# [Text extract]

##########

The future of touch is sound

If you still remain impressed by Tom Cruise in 2002’s Minority Report, much of this may be down to marvelling at the advanced concept technology on display, with remote touch commands controlling data or actions. But how far in the future was this technology in real terms?

Well, multi touch interfaces went into Microsoft’s Xbox Kinect in 2010, Samsung started using infra-red gesture sensors in its Galaxy S4 smartphones in 2013 and Apple and Huawei are currently building more responses into the cold glass of a mobile device screen. Added to this, Nintendo’s Wii or Leap Motion’s sensor device allow users to control computers with their hand gestures by firing pulses of inaudible sound to a spot in mid-air.

The next generation of interfaces, according to Jaguar Landrover’s Human Machine Interface Technical Specialist, Lee Skrypchuk, whilst still perhaps some 5-7 years off, is anticipated to come in the form of air-based controls that drivers would either ‘feel’ or ‘tweak’.  Developed by UK start-up Ultrahaptics (haptics being the Greek for ‘touch’), the aim is that the driver focuses on driving the car without being distracted by dashboard controls.  So instead of fumbling to turn something on/off, ultrasound waves form controls which “find you in the middle of the air and let you operate them” says Ultrahaptics CTO and co-founder Tom Carter.  So with a swoosh you might turn on your favourite radio station or with a sweep, you could raise the temperature on a chilly morning (gestures being conjecture).

##########

# [Supplied entries]

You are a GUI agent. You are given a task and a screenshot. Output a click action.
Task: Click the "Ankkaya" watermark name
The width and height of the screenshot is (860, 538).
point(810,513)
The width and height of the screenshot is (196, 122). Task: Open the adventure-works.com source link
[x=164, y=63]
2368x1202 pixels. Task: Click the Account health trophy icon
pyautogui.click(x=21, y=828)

##########

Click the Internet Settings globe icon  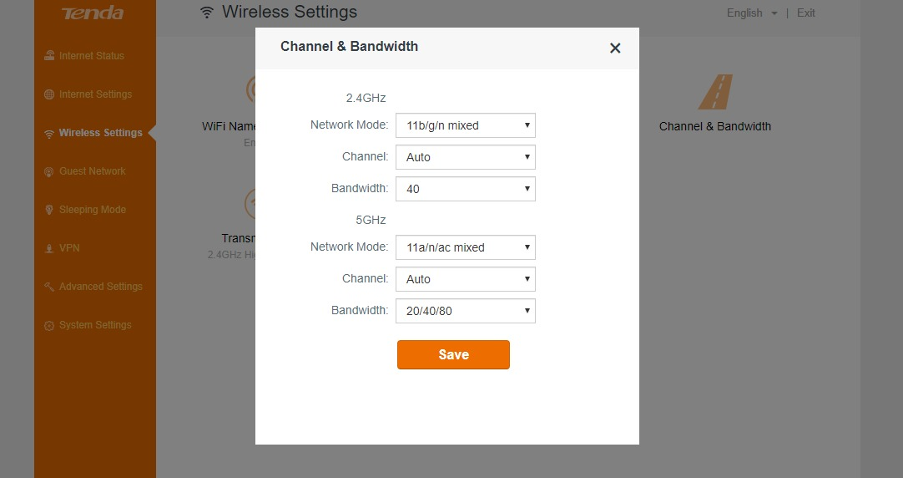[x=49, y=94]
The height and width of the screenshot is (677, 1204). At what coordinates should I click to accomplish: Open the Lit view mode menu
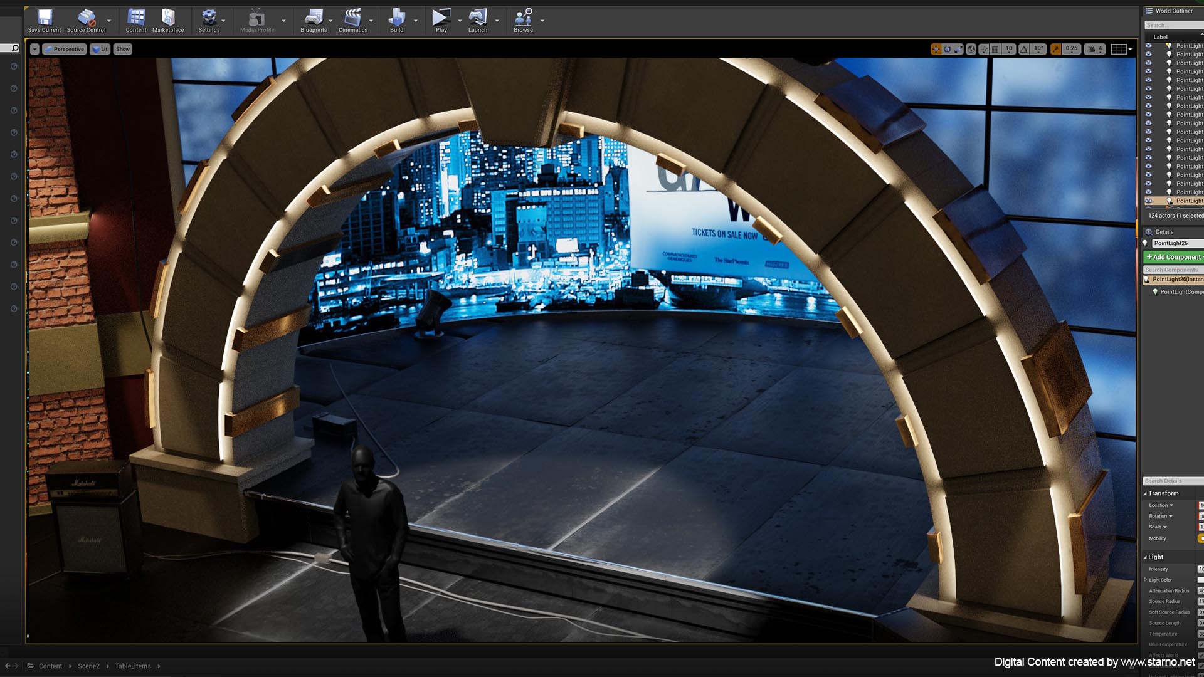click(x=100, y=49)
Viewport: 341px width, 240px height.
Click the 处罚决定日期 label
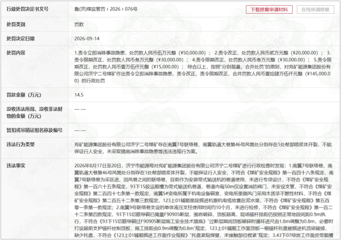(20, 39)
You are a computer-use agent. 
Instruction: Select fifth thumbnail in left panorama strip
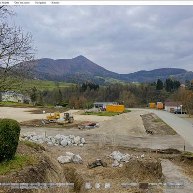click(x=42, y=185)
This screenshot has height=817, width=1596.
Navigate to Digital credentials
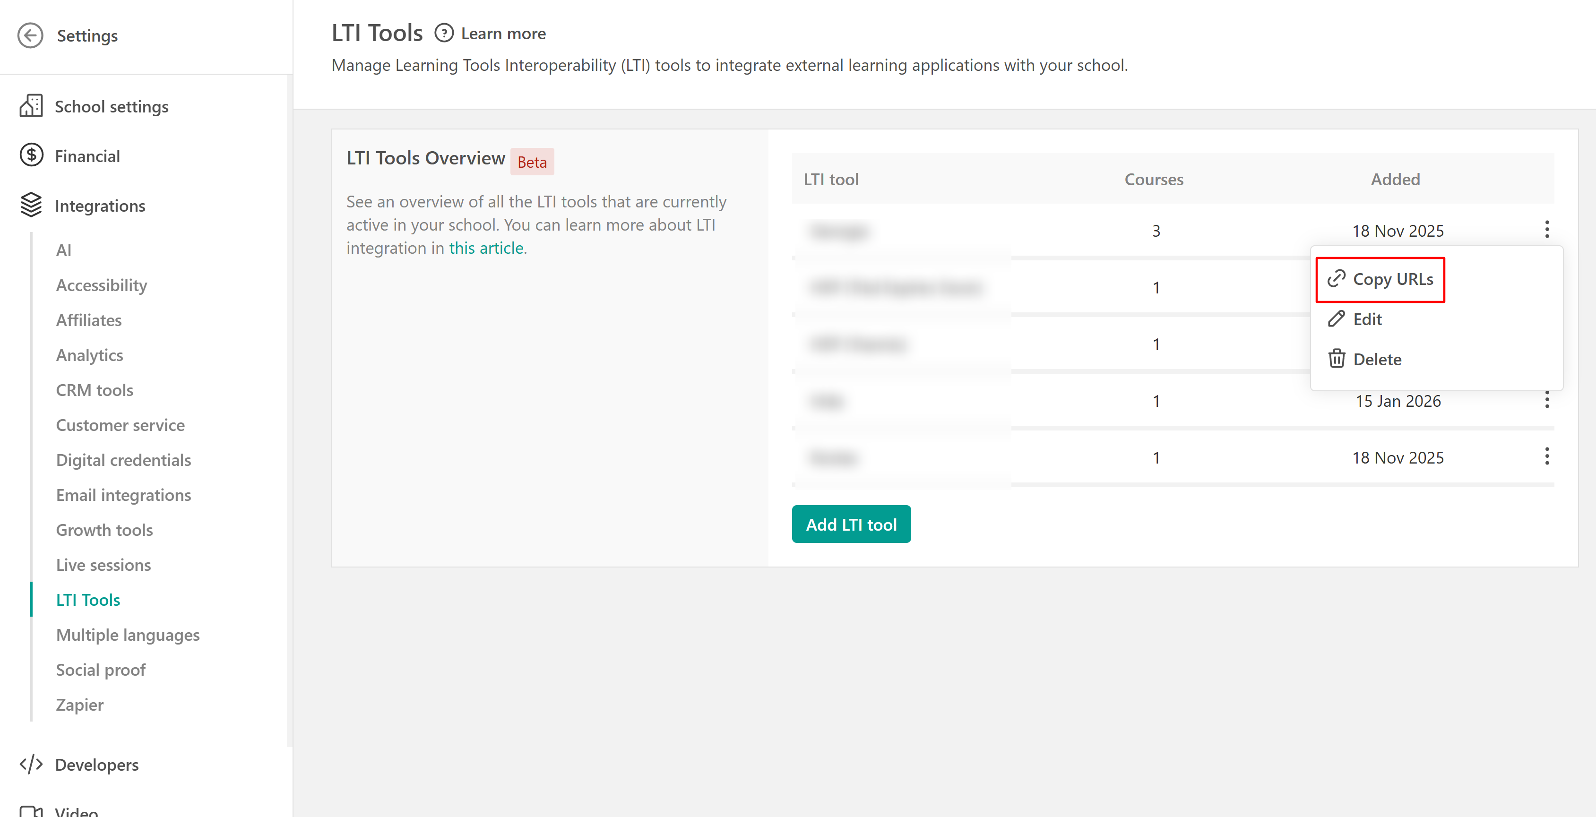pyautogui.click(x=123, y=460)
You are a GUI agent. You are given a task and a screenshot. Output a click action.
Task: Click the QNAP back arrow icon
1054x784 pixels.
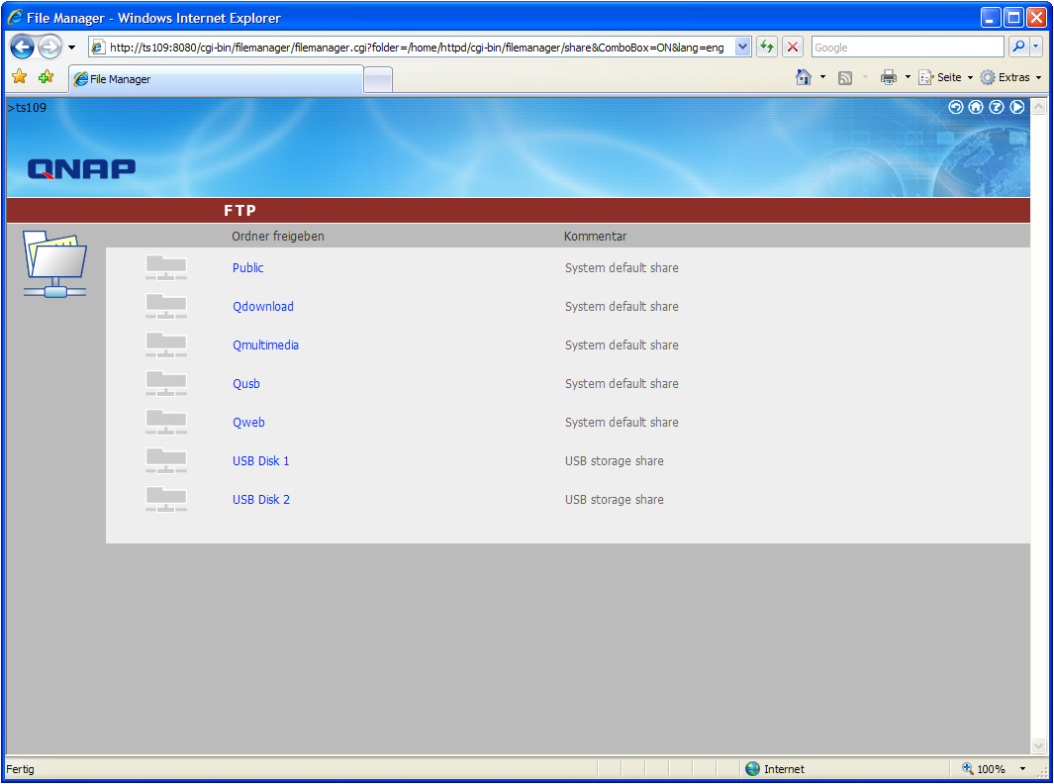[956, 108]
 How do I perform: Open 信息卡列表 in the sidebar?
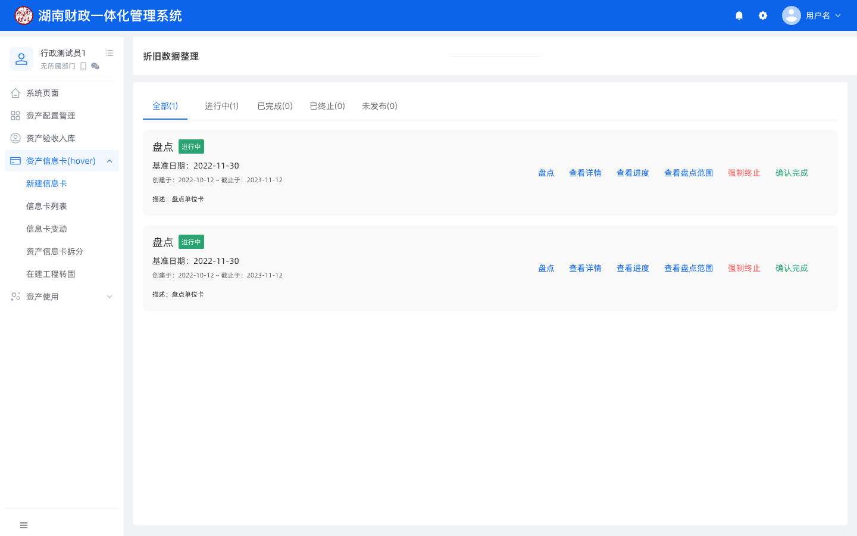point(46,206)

##########

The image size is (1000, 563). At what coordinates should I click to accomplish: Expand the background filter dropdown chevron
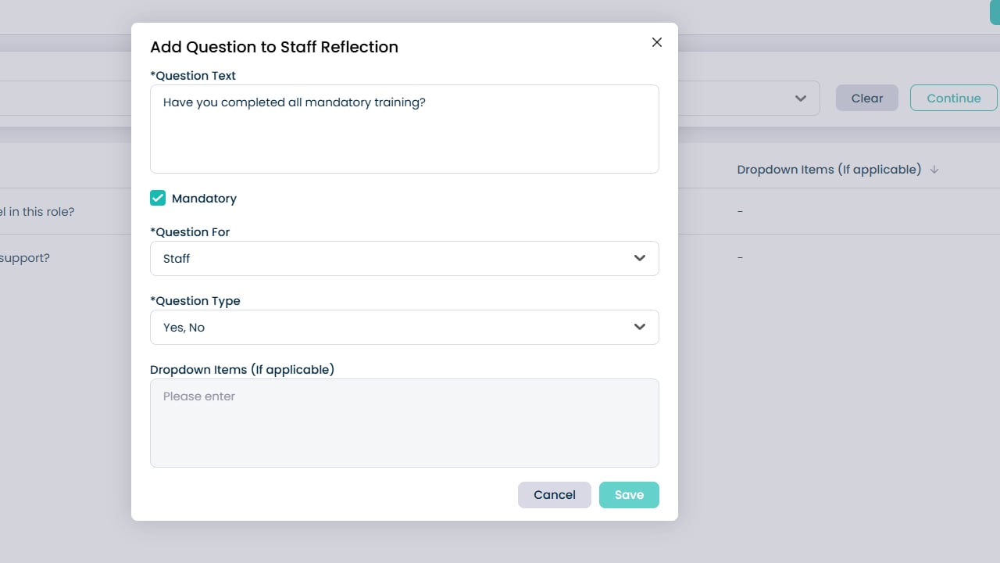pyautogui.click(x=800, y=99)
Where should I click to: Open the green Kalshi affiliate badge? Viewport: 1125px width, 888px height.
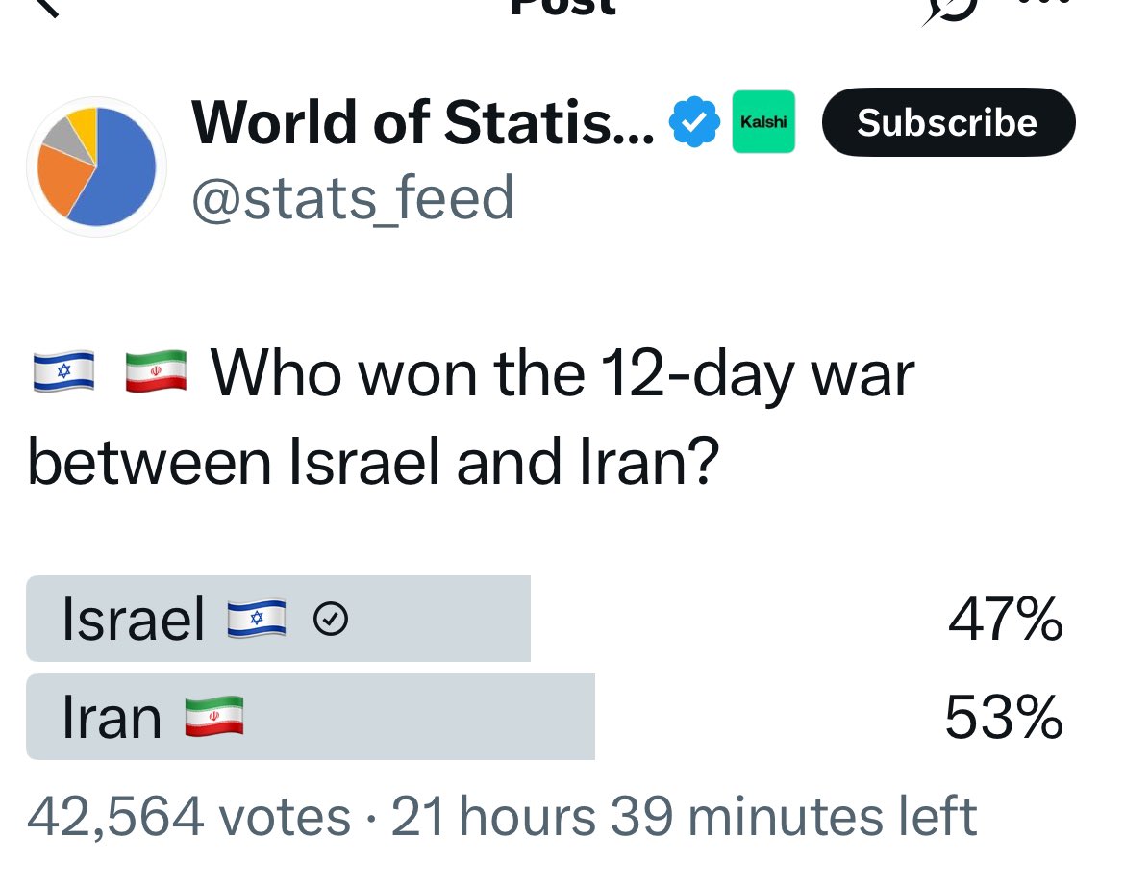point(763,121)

##########

# [Short problem]
Write the next part of the article on the future of touch, picking up right after its final sentence.

# [Solved exercise]
Japanese start-up, Pixie Dust Technologies wants to match mid-air haptics with tiny lasers to create visible holograms.  This would allow users to interact with large sets of data for example, manipulating them in a 3-D aerial interface in homage to 2008’s Ironman with Robert Downey-Jnr.  One of the main restrictions to date has been the proximity requirement between the two contact points.  However Keisuke Hasegawa, an inventor at the University of Tokyo, working with the godfather of mid-air haptics, Hiroyuki Shinoda, is looking to create a signal between the two contacts to enable far greater distances for successful operation.  Ultimately, the technology remains too expensive at present to be more than a fantasy, but the notion of gesture based mid-air interfaces is gaining traction in the smartphone and appliance manafacturing market. This is because, according to Norwegian start up Elliptic Labs, it requires no special chip and removes the need for a phone’s optical sensor. Their CEO, Laila Danielsen believes the next generation of products will also include touchless gestures in the kitchen and car.

For this writer, there remains a heady sequence of accidental consequences from say, the involuntary wafting of smoke away from a burned pork chop after opening the oven door, or the genuinely well intentioned gesture to beckon on the elderly man crossing the road!   Perhaps we have all seen too many films, or maybe, we are still in wonder about what technology delivers every day – and which suddenly becomes the very thing we cannot do without.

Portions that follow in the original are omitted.